* _Task details_: Write out, word for word, every line in the data below from the one containing "This screenshot has width=762, height=672." to the one containing "Select the NOTES", both of them included.

Stored records
******

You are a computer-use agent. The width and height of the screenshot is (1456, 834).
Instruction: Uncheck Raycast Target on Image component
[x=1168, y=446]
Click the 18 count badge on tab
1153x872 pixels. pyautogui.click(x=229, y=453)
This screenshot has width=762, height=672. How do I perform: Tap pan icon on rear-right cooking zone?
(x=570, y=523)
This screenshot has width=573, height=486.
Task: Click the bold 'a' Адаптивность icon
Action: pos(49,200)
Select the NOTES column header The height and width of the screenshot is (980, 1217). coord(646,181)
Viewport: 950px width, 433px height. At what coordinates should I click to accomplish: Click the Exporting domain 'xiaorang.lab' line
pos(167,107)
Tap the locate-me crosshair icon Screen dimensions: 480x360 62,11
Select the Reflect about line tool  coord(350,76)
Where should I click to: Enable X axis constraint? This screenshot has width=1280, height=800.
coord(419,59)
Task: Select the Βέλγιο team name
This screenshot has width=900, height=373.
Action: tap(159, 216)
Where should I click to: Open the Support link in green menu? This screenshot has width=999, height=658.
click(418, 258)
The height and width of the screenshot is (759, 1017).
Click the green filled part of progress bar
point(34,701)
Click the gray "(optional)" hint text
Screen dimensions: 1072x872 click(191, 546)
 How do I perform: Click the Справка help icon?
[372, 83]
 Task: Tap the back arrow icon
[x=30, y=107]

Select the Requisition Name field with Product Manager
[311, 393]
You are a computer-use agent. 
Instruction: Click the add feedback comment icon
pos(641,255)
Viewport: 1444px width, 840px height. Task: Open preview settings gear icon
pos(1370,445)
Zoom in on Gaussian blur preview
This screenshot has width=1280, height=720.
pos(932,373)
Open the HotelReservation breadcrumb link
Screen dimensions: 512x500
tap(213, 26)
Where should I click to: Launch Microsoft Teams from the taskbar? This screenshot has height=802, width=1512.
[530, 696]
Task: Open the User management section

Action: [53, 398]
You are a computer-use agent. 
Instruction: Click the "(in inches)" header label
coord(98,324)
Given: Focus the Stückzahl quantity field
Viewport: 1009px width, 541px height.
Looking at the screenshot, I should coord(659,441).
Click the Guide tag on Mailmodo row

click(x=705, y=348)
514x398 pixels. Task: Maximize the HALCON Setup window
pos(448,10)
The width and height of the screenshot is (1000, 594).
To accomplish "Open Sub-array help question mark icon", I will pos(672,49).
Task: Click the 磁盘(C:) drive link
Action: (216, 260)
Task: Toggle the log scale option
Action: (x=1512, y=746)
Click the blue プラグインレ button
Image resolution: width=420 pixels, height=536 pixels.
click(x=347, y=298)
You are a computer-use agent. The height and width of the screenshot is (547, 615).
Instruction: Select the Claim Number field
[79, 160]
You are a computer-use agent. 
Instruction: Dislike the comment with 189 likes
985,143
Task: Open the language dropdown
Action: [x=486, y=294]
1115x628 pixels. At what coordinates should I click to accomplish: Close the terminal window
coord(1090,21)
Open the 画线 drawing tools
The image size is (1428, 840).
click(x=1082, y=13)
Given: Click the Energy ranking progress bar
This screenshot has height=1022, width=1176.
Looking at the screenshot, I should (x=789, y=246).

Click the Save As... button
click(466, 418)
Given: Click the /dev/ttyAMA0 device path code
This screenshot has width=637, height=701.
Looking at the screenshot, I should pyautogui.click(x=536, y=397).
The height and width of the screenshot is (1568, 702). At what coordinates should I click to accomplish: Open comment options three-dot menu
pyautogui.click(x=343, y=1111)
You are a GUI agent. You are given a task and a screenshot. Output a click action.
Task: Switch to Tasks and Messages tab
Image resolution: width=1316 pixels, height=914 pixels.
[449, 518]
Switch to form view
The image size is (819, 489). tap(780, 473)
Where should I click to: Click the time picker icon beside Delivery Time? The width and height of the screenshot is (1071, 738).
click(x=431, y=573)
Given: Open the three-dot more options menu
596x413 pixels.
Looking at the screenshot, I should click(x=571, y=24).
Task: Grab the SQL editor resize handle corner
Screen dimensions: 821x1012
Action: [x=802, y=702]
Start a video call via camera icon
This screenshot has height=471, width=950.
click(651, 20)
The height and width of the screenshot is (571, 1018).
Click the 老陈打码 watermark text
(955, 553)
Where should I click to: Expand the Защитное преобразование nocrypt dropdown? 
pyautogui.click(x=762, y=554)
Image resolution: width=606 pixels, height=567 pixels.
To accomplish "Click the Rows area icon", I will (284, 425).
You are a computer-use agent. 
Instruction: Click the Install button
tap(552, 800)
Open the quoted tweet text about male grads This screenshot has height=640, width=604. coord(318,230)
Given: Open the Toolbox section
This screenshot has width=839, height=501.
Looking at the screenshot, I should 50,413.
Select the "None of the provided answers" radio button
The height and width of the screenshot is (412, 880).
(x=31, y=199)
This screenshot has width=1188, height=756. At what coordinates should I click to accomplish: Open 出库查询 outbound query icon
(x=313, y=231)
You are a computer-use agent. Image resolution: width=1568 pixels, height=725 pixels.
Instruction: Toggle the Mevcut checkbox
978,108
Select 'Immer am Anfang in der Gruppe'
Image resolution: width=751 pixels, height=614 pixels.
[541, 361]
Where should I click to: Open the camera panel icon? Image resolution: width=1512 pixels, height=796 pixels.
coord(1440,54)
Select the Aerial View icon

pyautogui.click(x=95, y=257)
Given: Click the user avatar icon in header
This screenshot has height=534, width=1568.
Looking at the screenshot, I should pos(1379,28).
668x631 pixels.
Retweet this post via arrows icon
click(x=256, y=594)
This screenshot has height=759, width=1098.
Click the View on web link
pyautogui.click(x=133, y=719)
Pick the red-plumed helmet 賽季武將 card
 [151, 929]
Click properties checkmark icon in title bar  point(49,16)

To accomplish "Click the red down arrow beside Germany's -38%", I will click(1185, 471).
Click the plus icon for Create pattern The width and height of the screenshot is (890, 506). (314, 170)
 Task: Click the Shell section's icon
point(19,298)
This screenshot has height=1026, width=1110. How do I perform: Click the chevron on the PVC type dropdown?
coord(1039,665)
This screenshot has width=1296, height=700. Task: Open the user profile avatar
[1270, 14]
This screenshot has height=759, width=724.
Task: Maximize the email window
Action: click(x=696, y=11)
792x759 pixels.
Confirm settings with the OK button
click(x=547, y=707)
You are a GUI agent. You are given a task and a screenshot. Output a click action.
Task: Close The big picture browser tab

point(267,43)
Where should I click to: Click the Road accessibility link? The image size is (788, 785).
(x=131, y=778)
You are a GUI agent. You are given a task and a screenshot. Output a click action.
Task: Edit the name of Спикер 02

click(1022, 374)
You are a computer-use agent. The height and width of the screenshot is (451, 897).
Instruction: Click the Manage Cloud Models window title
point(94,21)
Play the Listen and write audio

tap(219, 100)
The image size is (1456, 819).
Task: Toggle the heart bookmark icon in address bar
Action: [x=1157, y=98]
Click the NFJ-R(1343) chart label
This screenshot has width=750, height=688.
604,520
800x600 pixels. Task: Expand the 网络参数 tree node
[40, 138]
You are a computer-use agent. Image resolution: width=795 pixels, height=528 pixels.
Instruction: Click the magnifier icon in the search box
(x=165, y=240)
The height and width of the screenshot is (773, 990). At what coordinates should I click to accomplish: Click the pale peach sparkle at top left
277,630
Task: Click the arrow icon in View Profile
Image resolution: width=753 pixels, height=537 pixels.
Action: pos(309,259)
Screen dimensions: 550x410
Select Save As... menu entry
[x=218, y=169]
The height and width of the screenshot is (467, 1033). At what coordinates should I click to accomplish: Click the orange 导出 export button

******

* _Answer for the task_:
This screenshot has width=762, height=672. How do I perform: Tap pan icon on rear-right cooking zone?
(x=570, y=523)
This screenshot has width=573, height=486.
Task: Click the bold 'a' Адаптивность icon
Action: pos(49,200)
Select the NOTES column header The height and width of the screenshot is (980, 1217). coord(646,181)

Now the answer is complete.